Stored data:

================================

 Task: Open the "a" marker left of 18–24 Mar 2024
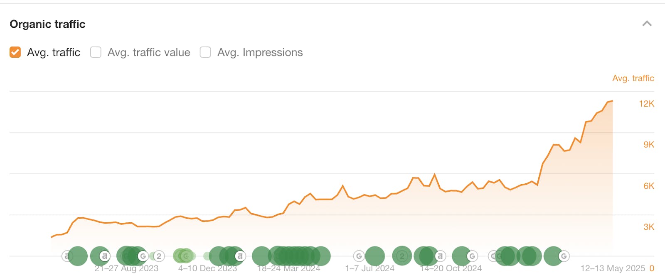coord(240,256)

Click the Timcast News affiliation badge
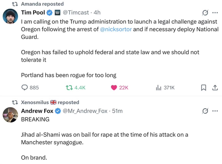click(58, 12)
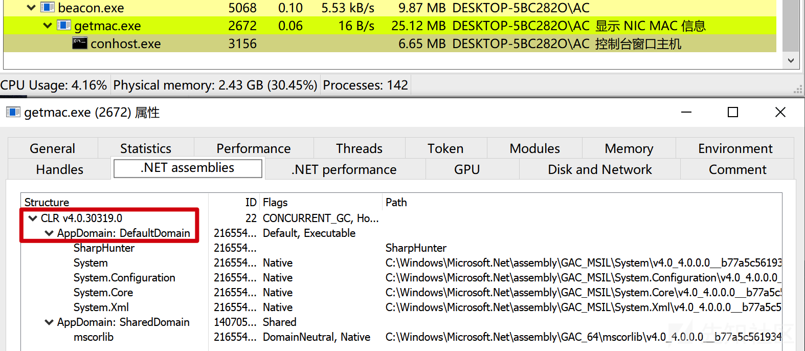Maximize the getmac.exe properties window
The image size is (805, 351).
click(x=733, y=112)
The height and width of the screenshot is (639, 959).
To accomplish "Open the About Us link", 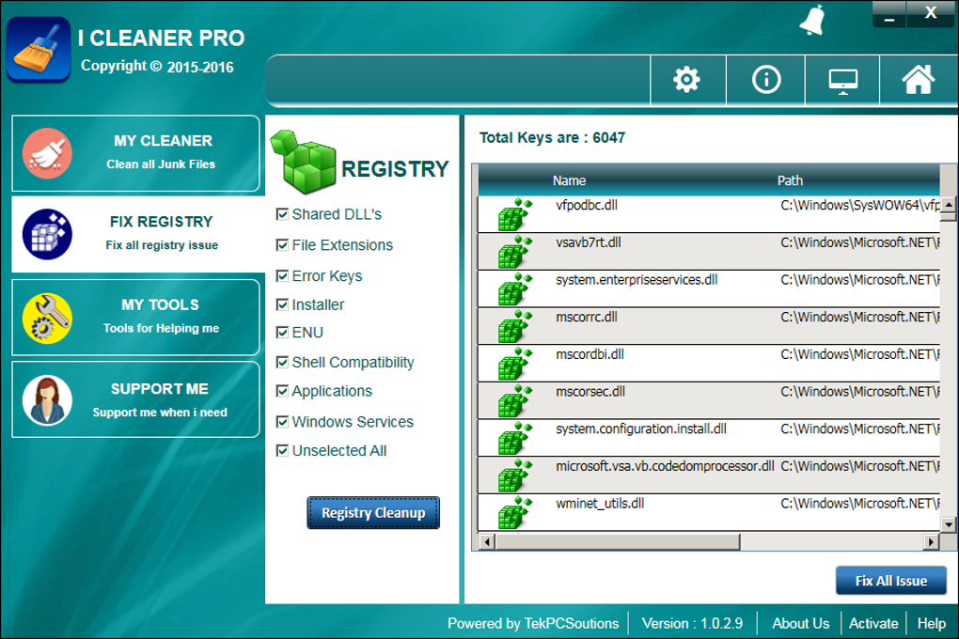I will click(x=800, y=623).
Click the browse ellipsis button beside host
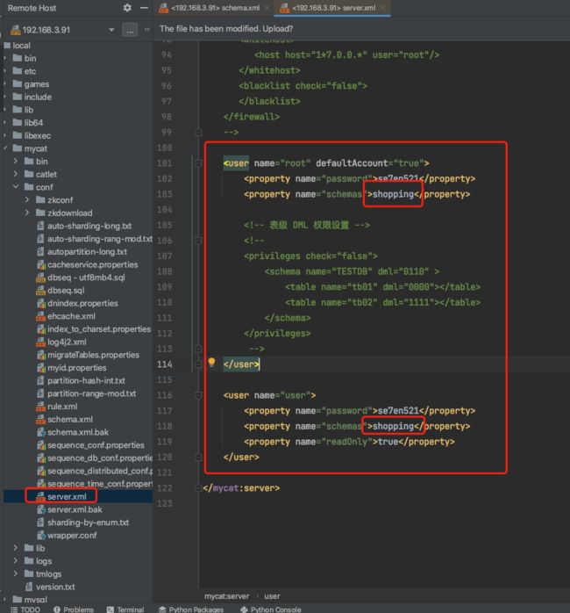Screen dimensions: 570x613 click(x=130, y=30)
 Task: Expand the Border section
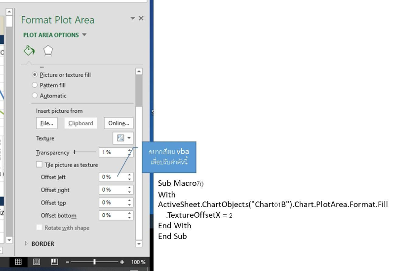pos(27,244)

================================

_INSTRUCTIONS FOR THE TASK_.
The answer must consist solely of the lines from the one with "Click the browse ellipsis button beside host" through the final line of the data, each reproduced exactly and with pictures omitted.

_WRITTEN ANSWER_.
Click the browse ellipsis button beside host
Screen dimensions: 570x613 click(x=130, y=30)
 Task: Expand the Border section
pos(27,244)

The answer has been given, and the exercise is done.